- _What you should do_: Please state how many lines in the records that follow include "computer", with no other output.

- _Given records_:
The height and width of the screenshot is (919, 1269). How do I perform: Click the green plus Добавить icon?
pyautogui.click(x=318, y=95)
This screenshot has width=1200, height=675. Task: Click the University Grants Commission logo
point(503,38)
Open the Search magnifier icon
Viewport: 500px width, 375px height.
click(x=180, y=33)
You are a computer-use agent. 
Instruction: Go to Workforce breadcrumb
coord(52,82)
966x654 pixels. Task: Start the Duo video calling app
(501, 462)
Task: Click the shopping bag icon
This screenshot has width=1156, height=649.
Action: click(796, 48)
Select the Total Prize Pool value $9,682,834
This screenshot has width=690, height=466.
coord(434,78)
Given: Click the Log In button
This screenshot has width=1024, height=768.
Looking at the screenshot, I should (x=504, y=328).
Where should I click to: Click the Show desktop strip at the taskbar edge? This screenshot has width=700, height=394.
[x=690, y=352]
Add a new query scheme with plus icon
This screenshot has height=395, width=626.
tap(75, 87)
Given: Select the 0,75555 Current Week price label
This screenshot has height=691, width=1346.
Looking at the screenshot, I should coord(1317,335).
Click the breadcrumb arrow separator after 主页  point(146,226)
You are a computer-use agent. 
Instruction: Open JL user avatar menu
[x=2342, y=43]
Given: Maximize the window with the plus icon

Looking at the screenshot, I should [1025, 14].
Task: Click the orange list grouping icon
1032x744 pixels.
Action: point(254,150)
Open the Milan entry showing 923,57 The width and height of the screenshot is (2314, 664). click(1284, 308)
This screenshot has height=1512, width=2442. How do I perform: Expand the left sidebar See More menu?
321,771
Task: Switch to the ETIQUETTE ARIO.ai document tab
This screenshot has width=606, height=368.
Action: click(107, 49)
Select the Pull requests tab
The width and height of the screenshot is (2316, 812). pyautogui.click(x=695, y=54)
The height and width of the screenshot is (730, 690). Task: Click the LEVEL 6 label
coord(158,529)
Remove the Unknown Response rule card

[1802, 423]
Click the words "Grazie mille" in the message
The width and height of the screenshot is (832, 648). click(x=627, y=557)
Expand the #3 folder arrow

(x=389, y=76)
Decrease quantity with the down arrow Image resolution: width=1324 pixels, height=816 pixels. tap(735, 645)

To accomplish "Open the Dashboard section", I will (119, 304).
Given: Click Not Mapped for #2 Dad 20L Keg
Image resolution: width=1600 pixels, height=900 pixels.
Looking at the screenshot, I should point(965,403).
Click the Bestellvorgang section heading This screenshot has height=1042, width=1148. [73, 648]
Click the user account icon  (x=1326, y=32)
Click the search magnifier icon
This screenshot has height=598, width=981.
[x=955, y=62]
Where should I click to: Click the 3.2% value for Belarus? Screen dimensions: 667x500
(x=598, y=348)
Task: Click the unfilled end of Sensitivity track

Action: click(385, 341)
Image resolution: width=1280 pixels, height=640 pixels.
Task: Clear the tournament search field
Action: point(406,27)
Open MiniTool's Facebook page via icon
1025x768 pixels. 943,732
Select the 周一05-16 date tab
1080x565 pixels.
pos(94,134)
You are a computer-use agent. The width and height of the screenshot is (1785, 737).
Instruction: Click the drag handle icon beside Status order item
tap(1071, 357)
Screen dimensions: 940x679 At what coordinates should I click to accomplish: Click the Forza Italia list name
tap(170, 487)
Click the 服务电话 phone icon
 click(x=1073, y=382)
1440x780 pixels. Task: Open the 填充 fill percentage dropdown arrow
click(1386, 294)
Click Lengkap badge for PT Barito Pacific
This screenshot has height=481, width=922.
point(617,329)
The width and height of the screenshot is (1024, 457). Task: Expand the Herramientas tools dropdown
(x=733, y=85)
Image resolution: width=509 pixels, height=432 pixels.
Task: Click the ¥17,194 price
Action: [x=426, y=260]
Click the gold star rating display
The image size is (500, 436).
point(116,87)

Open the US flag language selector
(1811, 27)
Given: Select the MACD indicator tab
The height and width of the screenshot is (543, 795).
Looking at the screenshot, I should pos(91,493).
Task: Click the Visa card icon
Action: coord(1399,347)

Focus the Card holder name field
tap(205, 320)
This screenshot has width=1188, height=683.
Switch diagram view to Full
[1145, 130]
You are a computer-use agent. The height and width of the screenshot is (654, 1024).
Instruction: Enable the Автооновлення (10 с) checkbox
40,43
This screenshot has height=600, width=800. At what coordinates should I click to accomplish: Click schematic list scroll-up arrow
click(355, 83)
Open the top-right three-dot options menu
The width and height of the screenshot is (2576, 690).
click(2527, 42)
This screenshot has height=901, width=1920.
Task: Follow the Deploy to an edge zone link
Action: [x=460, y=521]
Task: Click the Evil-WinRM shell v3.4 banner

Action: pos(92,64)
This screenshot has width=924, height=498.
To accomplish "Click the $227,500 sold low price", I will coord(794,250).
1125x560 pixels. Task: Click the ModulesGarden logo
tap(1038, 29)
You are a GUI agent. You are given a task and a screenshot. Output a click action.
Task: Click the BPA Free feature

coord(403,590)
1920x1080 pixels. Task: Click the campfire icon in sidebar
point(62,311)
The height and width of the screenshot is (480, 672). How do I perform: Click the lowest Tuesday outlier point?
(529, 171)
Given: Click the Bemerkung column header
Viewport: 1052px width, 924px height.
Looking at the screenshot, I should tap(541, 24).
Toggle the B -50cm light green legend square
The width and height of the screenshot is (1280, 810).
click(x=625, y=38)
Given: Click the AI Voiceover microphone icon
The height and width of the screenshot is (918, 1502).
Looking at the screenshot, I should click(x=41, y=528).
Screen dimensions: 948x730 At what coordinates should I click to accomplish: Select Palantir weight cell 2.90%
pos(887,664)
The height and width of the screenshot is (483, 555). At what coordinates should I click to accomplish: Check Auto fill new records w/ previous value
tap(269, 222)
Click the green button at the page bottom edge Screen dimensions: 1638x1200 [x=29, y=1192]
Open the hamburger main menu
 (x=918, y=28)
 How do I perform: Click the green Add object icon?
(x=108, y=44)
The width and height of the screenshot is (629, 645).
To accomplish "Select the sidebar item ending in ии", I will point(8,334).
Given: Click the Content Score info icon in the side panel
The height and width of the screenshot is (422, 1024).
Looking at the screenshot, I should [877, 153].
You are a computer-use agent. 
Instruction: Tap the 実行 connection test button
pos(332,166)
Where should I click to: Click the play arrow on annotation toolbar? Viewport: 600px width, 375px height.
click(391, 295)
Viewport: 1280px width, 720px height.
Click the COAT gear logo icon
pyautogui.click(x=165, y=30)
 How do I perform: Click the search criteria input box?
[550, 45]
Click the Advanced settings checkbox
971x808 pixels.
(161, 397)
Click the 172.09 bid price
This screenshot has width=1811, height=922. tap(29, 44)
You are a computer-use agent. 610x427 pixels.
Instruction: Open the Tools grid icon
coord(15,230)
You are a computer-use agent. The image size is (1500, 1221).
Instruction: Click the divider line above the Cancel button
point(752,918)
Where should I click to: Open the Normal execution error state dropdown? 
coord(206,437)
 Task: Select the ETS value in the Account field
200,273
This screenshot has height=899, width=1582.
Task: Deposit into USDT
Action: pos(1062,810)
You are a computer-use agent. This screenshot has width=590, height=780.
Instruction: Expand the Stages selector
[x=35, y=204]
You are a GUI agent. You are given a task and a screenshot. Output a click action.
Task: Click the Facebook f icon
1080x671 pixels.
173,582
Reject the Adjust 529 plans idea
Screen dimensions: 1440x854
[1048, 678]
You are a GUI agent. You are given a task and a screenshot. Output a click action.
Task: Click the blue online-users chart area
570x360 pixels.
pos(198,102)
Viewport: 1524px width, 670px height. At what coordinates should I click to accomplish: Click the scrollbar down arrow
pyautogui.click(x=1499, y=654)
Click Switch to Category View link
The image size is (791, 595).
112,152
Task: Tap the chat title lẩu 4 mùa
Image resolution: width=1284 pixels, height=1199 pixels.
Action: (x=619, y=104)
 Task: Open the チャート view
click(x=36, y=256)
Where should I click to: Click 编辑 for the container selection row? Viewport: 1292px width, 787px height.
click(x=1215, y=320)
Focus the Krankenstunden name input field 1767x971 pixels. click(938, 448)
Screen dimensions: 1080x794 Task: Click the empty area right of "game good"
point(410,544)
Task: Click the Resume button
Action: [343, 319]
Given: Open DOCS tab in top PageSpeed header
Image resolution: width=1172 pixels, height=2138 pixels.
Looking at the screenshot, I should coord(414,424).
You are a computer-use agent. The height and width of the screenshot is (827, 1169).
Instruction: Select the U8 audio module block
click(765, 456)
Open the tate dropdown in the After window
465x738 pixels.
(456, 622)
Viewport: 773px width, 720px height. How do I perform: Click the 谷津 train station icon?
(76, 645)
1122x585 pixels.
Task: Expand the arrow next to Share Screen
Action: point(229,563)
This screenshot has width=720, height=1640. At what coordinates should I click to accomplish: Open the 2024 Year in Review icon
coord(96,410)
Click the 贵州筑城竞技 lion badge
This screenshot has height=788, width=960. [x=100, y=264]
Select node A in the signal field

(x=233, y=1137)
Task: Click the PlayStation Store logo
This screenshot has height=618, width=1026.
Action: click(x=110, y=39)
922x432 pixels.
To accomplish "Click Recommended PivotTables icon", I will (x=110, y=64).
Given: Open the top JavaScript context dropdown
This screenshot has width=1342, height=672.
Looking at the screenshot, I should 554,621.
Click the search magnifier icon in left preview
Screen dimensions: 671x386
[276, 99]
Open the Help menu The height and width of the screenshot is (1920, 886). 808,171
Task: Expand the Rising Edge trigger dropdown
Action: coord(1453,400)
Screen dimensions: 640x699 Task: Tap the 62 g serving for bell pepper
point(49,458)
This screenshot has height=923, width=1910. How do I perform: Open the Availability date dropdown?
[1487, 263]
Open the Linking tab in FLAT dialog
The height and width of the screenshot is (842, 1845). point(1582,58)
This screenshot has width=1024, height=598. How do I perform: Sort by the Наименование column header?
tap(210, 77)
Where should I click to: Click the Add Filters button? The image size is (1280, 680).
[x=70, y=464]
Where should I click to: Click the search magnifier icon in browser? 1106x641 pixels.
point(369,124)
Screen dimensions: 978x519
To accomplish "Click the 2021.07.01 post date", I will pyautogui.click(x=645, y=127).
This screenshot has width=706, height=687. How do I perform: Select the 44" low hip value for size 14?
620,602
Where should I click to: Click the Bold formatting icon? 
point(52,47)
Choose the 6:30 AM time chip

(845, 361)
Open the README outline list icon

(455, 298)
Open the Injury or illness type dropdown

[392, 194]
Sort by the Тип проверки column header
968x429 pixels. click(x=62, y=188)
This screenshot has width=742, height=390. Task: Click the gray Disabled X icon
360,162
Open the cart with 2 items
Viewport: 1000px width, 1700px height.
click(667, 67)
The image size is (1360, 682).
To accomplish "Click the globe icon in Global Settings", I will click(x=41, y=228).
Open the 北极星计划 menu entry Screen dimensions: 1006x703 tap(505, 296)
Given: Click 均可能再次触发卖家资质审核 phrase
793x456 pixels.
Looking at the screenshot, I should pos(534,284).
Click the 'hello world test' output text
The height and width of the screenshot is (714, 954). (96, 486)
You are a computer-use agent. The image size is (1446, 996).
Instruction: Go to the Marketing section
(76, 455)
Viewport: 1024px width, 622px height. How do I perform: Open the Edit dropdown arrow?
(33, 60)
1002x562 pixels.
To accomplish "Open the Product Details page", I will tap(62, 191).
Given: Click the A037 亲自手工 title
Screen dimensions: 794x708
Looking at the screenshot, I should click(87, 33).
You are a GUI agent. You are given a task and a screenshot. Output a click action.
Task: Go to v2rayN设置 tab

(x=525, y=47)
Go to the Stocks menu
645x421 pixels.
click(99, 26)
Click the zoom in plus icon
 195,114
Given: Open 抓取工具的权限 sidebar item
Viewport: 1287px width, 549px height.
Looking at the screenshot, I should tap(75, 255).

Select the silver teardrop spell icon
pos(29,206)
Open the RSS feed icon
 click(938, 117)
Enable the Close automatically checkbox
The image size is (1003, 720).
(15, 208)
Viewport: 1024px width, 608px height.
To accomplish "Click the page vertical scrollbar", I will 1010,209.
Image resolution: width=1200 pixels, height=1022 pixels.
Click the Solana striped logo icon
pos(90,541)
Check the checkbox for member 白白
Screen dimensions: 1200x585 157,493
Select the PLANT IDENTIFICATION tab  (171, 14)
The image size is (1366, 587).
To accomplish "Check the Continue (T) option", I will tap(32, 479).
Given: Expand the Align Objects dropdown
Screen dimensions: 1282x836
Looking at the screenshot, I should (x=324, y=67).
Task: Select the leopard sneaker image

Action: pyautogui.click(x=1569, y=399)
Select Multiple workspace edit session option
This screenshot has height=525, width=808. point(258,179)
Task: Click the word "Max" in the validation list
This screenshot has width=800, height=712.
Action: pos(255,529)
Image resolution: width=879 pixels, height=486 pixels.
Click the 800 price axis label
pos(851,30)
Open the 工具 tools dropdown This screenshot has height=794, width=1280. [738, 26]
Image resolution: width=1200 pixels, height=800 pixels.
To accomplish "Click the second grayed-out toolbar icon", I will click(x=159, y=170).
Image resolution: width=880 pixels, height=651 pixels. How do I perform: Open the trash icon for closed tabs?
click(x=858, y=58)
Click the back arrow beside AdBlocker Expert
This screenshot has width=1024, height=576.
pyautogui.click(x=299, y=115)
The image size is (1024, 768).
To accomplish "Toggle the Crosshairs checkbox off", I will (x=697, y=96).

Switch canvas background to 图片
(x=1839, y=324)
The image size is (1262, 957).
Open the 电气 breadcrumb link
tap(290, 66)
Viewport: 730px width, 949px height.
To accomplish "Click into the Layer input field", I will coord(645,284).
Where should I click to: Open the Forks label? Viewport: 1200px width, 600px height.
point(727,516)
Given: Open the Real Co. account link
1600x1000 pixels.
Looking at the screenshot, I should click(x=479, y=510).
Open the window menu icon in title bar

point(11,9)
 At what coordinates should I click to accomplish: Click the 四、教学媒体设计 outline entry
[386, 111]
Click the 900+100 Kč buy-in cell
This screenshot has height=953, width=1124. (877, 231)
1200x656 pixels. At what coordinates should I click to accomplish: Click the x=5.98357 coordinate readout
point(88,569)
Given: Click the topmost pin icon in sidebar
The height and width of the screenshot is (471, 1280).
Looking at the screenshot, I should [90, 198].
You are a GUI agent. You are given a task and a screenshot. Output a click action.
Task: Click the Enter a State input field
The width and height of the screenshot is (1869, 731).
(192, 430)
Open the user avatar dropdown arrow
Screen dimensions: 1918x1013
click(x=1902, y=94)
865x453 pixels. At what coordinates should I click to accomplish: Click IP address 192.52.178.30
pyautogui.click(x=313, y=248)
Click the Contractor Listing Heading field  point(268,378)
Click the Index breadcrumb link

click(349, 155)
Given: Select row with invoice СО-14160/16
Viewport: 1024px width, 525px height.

- _Task output_: 10